Reputation: 17129
I have a library I'm writing unit tests for. The library is used by two applications: one a Windows service, the other a command-line application that does some registry read-writes. Each has a slightly different App.config file that is loaded from the library at start-up. For example:
public RetentionService()
{
SettingHive = new Hive();
TimingService = new RetentionTimingService(SettingHive);
AppSettingsReader asr = new AppSettingsReader();
object appsListObj = asr.GetValue(@"blocking-process-list", Type.GetType(@"System.String"));
string appsList = appsListObj.ToString();
_BlockingAppNames = RetentionService.ListFromList(appsList);
string targetList = asr.GetValue(@"target-files", Type.GetType(@"System.String")).ToString();
_TargetLogs = RetentionService.ListFromList(targetList);
}
When I try to use this library from a unit test, it fails to load because the application loading the library (presumably nunit) doesn't have a *.exe.config file with the appropriate keys.
What's a better way to do this? I'd like the library to load the settings from each application's *.exe.config in production, but from a third location if running a unit test.
Upvotes: 2
Views: 1659
Reputation: 28426
If your unit tests are designed to test the code, then don't depend on the config file at all. Extract your dependency out of your classes and use dependency injection to inject the data in. That way, you can stub your configuration class.
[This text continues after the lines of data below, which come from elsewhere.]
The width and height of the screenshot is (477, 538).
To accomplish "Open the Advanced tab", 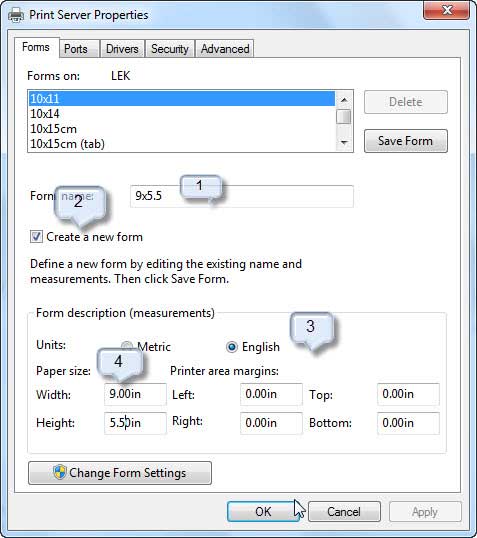I will pyautogui.click(x=225, y=49).
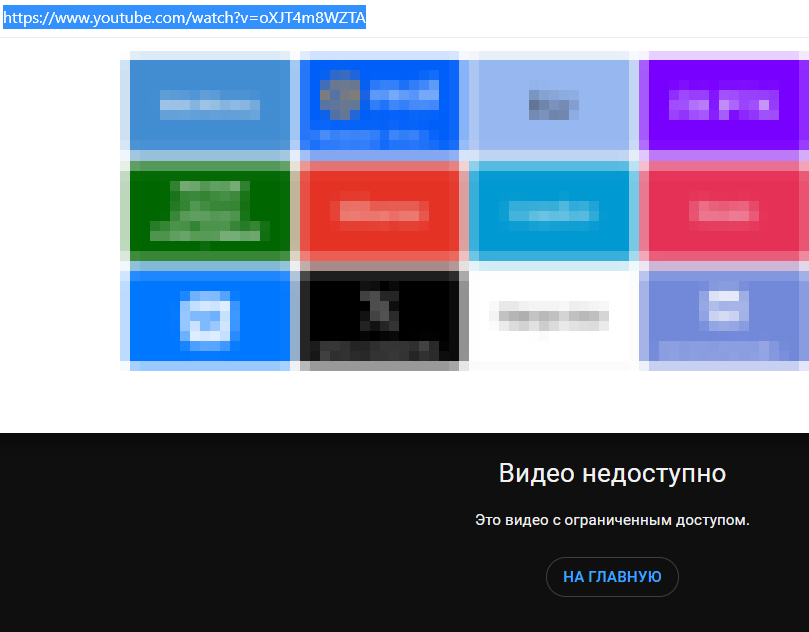Open the green speed-dial tile
Image resolution: width=809 pixels, height=632 pixels.
pos(209,212)
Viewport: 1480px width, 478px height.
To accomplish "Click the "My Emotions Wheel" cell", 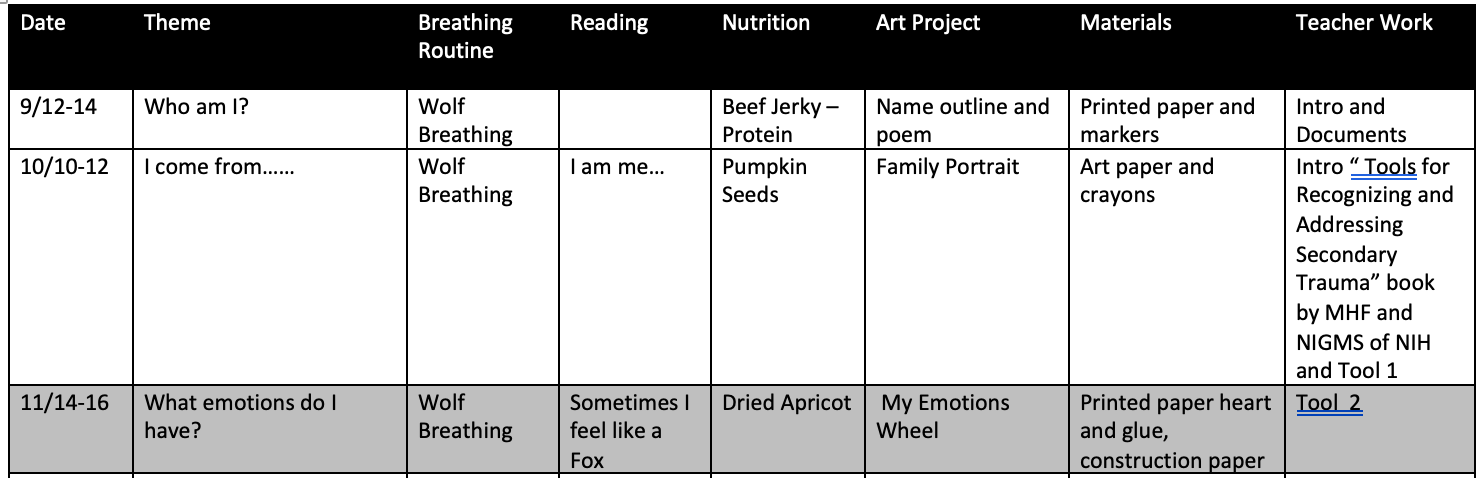I will tap(968, 432).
If you are actually just testing your configuration file, you should be able to load it explicitly using ConfigurationManager, although I wouldn't suggest unit testing configuration data. It's a better candidate for smoke testing.
Upvotes: 2
Reputation: 88082
Alternatively, just add an app.config file to your unit testing project that contains the relevant information.
Upvotes: 3
Reputation: 2134
Your best bet may be to wrap up access to the config data within a proxy class that you can redirect as needed at runtime -- don't use the builtin APIs directly.